What to do:
Copy only the lines between the one containing "Task: Choose available seat 61" and the end of the records, both included, leaving out pictures.

Screenshot grounding data:
______
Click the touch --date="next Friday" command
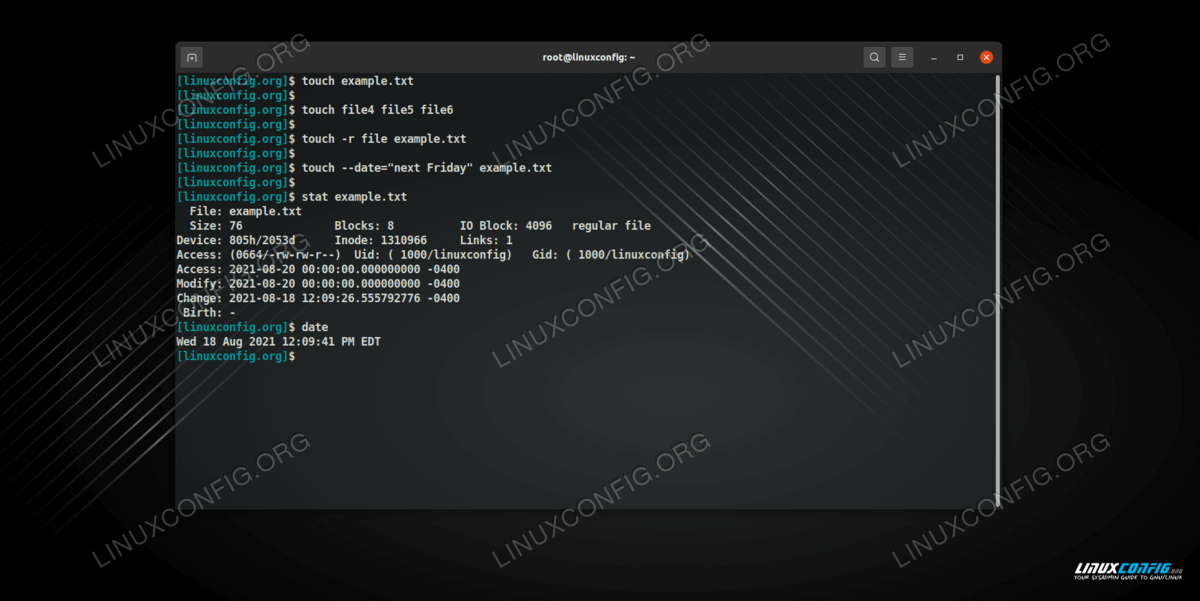 click(426, 168)
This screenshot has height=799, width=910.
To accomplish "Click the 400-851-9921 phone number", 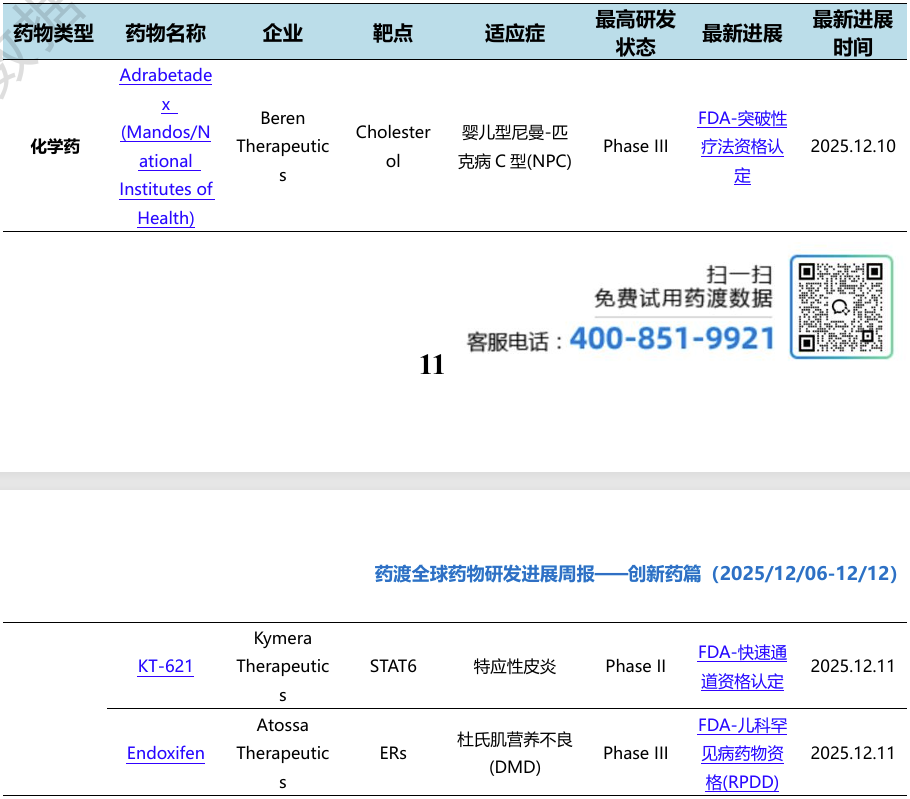I will [x=672, y=338].
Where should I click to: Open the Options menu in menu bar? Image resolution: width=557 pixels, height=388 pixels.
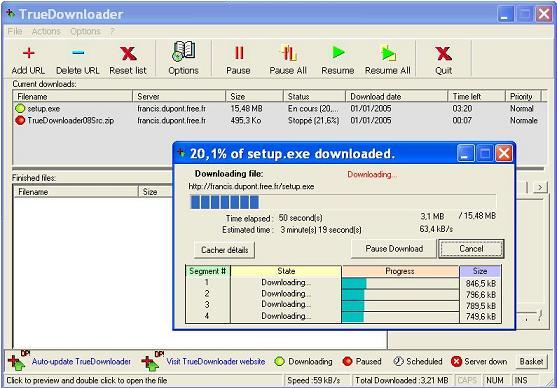85,32
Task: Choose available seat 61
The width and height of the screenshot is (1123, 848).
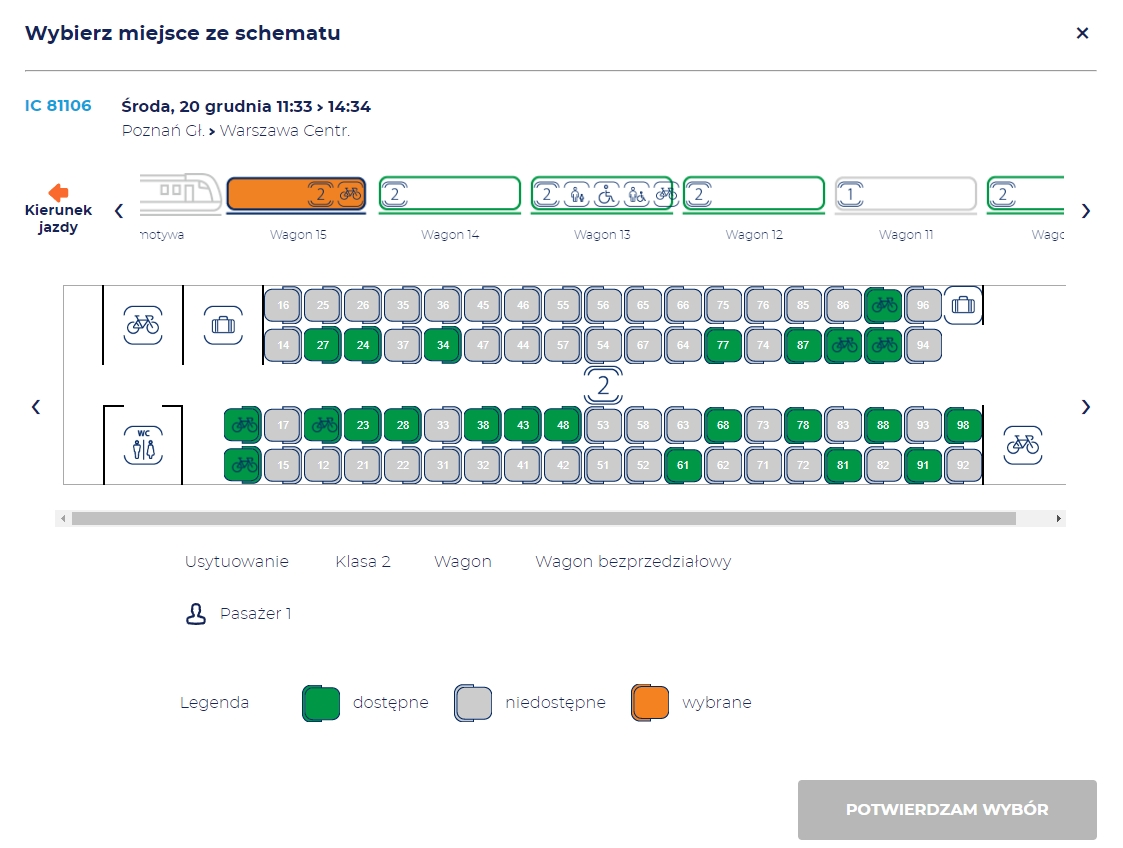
______
Finished exercise:
Task: Choose available seat 61
The width and height of the screenshot is (1123, 848).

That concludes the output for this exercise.